TASK DETAILS:
Output nothing but the line containing "Image resolution: width=500" and the lines after it through the end of the material below, each reproduced exactly.

##### DATASET RECORDS #####

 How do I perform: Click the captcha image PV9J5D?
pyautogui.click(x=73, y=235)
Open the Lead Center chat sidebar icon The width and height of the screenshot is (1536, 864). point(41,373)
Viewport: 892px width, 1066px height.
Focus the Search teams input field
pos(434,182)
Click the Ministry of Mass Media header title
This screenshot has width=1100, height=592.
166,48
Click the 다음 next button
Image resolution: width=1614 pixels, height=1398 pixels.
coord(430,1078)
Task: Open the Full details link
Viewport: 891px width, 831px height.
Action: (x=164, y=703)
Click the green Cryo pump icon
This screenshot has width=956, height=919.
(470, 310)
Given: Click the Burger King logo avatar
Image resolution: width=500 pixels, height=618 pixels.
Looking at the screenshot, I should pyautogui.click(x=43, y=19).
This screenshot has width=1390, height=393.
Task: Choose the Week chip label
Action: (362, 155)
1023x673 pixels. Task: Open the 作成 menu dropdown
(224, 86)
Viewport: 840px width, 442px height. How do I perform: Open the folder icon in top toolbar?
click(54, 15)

#####

TASK RESULT:
Image resolution: width=500 pixels, height=618 pixels.
Looking at the screenshot, I should pyautogui.click(x=43, y=19).
This screenshot has width=1390, height=393.
Task: Choose the Week chip label
Action: (362, 155)
1023x673 pixels. Task: Open the 作成 menu dropdown
(224, 86)
Viewport: 840px width, 442px height. How do I perform: Open the folder icon in top toolbar?
click(54, 15)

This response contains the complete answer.